Dataset records
----------------------------------------
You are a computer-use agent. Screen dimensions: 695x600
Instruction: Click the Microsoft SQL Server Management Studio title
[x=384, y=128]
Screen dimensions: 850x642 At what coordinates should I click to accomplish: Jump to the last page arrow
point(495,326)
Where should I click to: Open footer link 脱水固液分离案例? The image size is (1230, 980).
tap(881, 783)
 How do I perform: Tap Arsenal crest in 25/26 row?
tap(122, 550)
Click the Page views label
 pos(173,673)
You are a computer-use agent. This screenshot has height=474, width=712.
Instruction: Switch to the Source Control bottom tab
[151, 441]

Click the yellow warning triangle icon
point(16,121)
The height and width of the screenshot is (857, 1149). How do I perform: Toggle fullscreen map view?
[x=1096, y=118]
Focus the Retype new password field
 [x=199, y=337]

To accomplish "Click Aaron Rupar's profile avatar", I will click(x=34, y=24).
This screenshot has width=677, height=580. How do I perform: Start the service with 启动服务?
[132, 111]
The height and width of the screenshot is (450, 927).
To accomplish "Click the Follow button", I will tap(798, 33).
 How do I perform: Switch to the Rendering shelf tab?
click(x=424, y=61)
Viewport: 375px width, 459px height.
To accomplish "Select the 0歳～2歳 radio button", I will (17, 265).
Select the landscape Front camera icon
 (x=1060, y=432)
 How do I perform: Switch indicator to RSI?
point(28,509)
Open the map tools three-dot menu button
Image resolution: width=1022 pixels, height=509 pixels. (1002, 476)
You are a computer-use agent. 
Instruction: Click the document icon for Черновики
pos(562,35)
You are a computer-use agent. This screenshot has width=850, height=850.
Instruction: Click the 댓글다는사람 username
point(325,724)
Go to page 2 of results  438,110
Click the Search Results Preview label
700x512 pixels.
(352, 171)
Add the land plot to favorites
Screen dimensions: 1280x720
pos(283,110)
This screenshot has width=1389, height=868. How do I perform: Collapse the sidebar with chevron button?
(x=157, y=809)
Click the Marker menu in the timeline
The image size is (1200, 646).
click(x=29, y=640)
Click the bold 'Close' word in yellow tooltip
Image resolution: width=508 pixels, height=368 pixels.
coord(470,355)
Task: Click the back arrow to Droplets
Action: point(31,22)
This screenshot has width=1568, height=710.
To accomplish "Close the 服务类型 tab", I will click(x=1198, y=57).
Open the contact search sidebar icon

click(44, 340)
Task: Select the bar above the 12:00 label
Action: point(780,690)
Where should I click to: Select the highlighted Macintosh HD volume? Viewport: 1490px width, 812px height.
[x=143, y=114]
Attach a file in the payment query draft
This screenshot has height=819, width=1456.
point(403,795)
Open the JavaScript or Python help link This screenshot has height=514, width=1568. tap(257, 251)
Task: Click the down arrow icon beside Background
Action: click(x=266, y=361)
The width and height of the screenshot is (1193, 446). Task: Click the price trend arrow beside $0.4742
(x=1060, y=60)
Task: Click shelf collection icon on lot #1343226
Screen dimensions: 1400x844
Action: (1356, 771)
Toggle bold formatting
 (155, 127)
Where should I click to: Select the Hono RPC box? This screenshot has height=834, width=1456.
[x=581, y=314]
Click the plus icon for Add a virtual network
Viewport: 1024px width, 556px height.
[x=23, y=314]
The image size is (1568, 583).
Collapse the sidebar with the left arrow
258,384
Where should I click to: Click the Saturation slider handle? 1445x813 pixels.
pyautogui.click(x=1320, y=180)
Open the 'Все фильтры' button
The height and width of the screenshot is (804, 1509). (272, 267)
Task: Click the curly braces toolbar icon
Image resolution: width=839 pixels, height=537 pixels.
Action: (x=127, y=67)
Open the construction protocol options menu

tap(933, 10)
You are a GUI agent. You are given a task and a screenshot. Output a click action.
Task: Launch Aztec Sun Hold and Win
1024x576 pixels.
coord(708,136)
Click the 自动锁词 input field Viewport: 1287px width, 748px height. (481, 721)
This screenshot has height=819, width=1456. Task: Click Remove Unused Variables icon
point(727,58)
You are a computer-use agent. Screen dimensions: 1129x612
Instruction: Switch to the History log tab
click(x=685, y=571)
----------------------------------------
Rewrite every one of the lines above with "computer-use agent" changed to "desktop agent" each time it appears. Keep everything else the same.

RESULT OF THIS TASK
You are a desktop agent. Screen dimensions: 695x600
Instruction: Click the Microsoft SQL Server Management Studio title
[x=384, y=128]
Screen dimensions: 850x642 At what coordinates should I click to accomplish: Jump to the last page arrow
point(495,326)
Where should I click to: Open footer link 脱水固液分离案例? The image size is (1230, 980).
tap(881, 783)
 How do I perform: Tap Arsenal crest in 25/26 row?
tap(122, 550)
Click the Page views label
 pos(173,673)
You are a desktop agent. This screenshot has height=474, width=712.
Instruction: Switch to the Source Control bottom tab
[151, 441]

Click the yellow warning triangle icon
point(16,121)
The height and width of the screenshot is (857, 1149). How do I perform: Toggle fullscreen map view?
[x=1096, y=118]
Focus the Retype new password field
 [x=199, y=337]

To accomplish "Click Aaron Rupar's profile avatar", I will click(x=34, y=24).
This screenshot has width=677, height=580. How do I perform: Start the service with 启动服务?
[132, 111]
The height and width of the screenshot is (450, 927).
To accomplish "Click the Follow button", I will tap(798, 33).
 How do I perform: Switch to the Rendering shelf tab?
click(x=424, y=61)
Viewport: 375px width, 459px height.
To accomplish "Select the 0歳～2歳 radio button", I will (17, 265).
Select the landscape Front camera icon
 (x=1060, y=432)
 How do I perform: Switch indicator to RSI?
point(28,509)
Open the map tools three-dot menu button
Image resolution: width=1022 pixels, height=509 pixels. (1002, 476)
You are a desktop agent. 
Instruction: Click the document icon for Черновики
pos(562,35)
You are a desktop agent. This screenshot has width=850, height=850.
Instruction: Click the 댓글다는사람 username
point(325,724)
Go to page 2 of results  438,110
Click the Search Results Preview label
700x512 pixels.
(352, 171)
Add the land plot to favorites
Screen dimensions: 1280x720
pos(283,110)
This screenshot has width=1389, height=868. How do I perform: Collapse the sidebar with chevron button?
(x=157, y=809)
Click the Marker menu in the timeline
The image size is (1200, 646).
click(x=29, y=640)
Click the bold 'Close' word in yellow tooltip
Image resolution: width=508 pixels, height=368 pixels.
coord(470,355)
Task: Click the back arrow to Droplets
Action: point(31,22)
This screenshot has width=1568, height=710.
To accomplish "Close the 服务类型 tab", I will click(x=1198, y=57).
Open the contact search sidebar icon

click(44, 340)
Task: Select the bar above the 12:00 label
Action: point(780,690)
Where should I click to: Select the highlighted Macintosh HD volume? Viewport: 1490px width, 812px height.
[x=143, y=114]
Attach a file in the payment query draft
This screenshot has height=819, width=1456.
point(403,795)
Open the JavaScript or Python help link This screenshot has height=514, width=1568. tap(257, 251)
Task: Click the down arrow icon beside Background
Action: click(x=266, y=361)
The width and height of the screenshot is (1193, 446). Task: Click the price trend arrow beside $0.4742
(x=1060, y=60)
Task: Click shelf collection icon on lot #1343226
Screen dimensions: 1400x844
Action: (1356, 771)
Toggle bold formatting
 (155, 127)
Where should I click to: Select the Hono RPC box? This screenshot has height=834, width=1456.
[x=581, y=314]
Click the plus icon for Add a virtual network
Viewport: 1024px width, 556px height.
[x=23, y=314]
The image size is (1568, 583).
Collapse the sidebar with the left arrow
258,384
Where should I click to: Click the Saturation slider handle? 1445x813 pixels.
pyautogui.click(x=1320, y=180)
Open the 'Все фильтры' button
The height and width of the screenshot is (804, 1509). (272, 267)
Task: Click the curly braces toolbar icon
Image resolution: width=839 pixels, height=537 pixels.
Action: (x=127, y=67)
Open the construction protocol options menu

tap(933, 10)
You are a GUI agent. You are given a task and a screenshot. Output a click action.
Task: Launch Aztec Sun Hold and Win
1024x576 pixels.
coord(708,136)
Click the 自动锁词 input field Viewport: 1287px width, 748px height. (481, 721)
This screenshot has height=819, width=1456. Task: Click Remove Unused Variables icon
point(727,58)
You are a desktop agent. Screen dimensions: 1129x612
Instruction: Switch to the History log tab
click(x=685, y=571)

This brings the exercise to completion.